В рапорте Егоров написал: «Нанес мне физическое оскорбление по голове, когда я добивался от сержанта Абазы безусловного выполнения приказания, начав укорачивать его прическу, превышавшую установленную норму высоты над черепом…»

По всем нормам армейской жизни эта история должна была обойтись мне дорого. Я перепугался и даже не слишком иронизировал по поводу стиля и оборотов егоровского рапорта.

Спасибо Шалевичу: своею властью он дал мне всего пять суток гауптвахты и закрыл дело.

А вскоре мы с ним улетели на фронт.

Если бы не попалась на глаза старая фотография сержанта Абазы, летчика-инструктора образца 1941 года, в дурных бриджах, в укороченных сапожках, с пилоткой, прицепленной, можно сказать, к уху, наверное, я бы ничего и не вспомнил. Выходит, старые снимки могут не только огорчать…

Большие неприятности, маленькие? Как определить? Ведь человека наказывают люди. И у каждого свое представление о справедливости. У каждого своя совесть.

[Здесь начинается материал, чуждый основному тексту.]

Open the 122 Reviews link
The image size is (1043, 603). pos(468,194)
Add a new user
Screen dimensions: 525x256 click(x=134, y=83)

Что сделала жизнь со старшиной Егоровым? Не знаю. Что сделал он со своей жизнью? Не хочу гадать. В конце концов, Егоров в моей судьбе всего лишь ряд эпизодов, пусть не самых приятных, пусть даже весьма неприятных, но, так или иначе, ничего он во мне не сдвинул, не изменил.

Наше последнее общение запомнилось, однако. Я лежал на койке. Лежал в гимнастерке и сапогах. Это было, конечно, очередное нарушение. Только мне было все равно: утром разбился Аксенов. Мой курсант. Он разбился на сорок втором самостоятельном полете. Почему? Больше ни о чем думать я не мог.

Вошел Егоров, увидел меня и спросил:

– Что вы делаете, Абаза?

– «Погружался я в море клевера, окруженный сказками пчел, но ветер, зовущий с севера, мое детское сердце нашел…»

– Абаза! – В голосе старшины что-то изменилось.

– «Призывал я на битву равнинную – побороться с дыханьем небес. Показал мне дорогу пустынную, уходящую в темный лес…»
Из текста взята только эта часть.